The air was knocked from his lungs, his ears rang, and the Bluetooth earpiece fizzled out. His knees buckled. His vision blurred.
The wizardess should have been no better off, but where she stood was a perfect sphere of water, rippling as it reflected the flames around it.
Tallow recognized through his stunned pain that he needed to breathe and if he didn’t he would soon pass out. Unfortunately, an inferno still raged around him. He managed to focus enough to form a pocket of air magic around his head. He breathed it in and as his vision cleared, he saw the sphere of water fall away from the around the woman with a splash and a hiss.
The wizardess was drenched, water dripping from her hair and robes, and her makeup running. She waved her arm and the remaining fire and smoke rushed out into the open air.
Tallow knew that he was in trouble. The protective power in his robes had been greatly depleted. He wouldn’t survive a second attack. He needed to ignore the shock and pain he was feeling and distract her.

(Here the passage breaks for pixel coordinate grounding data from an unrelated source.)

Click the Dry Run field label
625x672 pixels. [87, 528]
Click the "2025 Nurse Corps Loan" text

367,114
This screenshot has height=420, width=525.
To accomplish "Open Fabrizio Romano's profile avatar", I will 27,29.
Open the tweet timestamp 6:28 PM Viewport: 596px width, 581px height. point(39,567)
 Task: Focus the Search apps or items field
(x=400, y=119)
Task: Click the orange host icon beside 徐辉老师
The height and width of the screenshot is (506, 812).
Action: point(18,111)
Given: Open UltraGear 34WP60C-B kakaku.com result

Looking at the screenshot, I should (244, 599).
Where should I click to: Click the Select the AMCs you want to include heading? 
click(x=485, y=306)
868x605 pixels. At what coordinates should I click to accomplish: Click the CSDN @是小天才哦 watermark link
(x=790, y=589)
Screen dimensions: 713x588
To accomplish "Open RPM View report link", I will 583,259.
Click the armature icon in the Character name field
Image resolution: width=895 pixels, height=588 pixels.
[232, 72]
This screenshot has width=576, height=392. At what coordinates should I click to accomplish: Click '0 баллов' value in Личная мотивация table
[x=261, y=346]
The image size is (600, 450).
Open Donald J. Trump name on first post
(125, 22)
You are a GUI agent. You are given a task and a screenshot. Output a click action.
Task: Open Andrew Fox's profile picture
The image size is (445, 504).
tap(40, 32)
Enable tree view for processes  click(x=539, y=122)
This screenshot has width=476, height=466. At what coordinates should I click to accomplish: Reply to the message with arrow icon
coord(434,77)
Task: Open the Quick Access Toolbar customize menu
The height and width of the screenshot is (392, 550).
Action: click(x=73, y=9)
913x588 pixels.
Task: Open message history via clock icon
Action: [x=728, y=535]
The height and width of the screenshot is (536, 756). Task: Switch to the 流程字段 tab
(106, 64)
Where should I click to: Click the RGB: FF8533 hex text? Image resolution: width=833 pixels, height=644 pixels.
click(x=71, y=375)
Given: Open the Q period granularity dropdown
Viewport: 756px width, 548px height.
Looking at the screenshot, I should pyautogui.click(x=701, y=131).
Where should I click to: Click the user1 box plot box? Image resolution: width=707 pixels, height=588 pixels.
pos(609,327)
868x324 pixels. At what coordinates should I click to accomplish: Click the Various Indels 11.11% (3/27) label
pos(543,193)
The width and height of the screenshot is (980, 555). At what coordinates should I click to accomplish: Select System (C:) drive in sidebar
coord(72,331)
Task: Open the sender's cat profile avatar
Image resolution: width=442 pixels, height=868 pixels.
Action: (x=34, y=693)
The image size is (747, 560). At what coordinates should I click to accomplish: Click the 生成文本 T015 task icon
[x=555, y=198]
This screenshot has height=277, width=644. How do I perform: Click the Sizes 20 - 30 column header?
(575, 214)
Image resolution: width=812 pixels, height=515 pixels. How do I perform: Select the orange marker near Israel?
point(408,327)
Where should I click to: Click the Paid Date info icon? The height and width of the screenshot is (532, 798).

“Who are you?” he wheezed.
This time the wizardess chose a more reasonable spell. She pulled her arm back and a fire lance formed in her hand. In a way it was even more deadly. All the heat of a fireball, but contained in one solid rod. She hurled it at him.
Tallow managed to encase his cane in air and knock the lance aside. Instead of burning through him, it blazed through the wall behind him and left a perfectly round smoking hole in the brick. The lance continued across the street and pierced through several walls of the empty building beyond. It didn’t stop until it had used up its heat and dissipated.
Tallow realized that asking the woman her name wasn’t distracting enough.
“I didn’t kill him!” he protested, his voice stronger this time. “I simply disabled his magic and . . . tied him to the fire escape.”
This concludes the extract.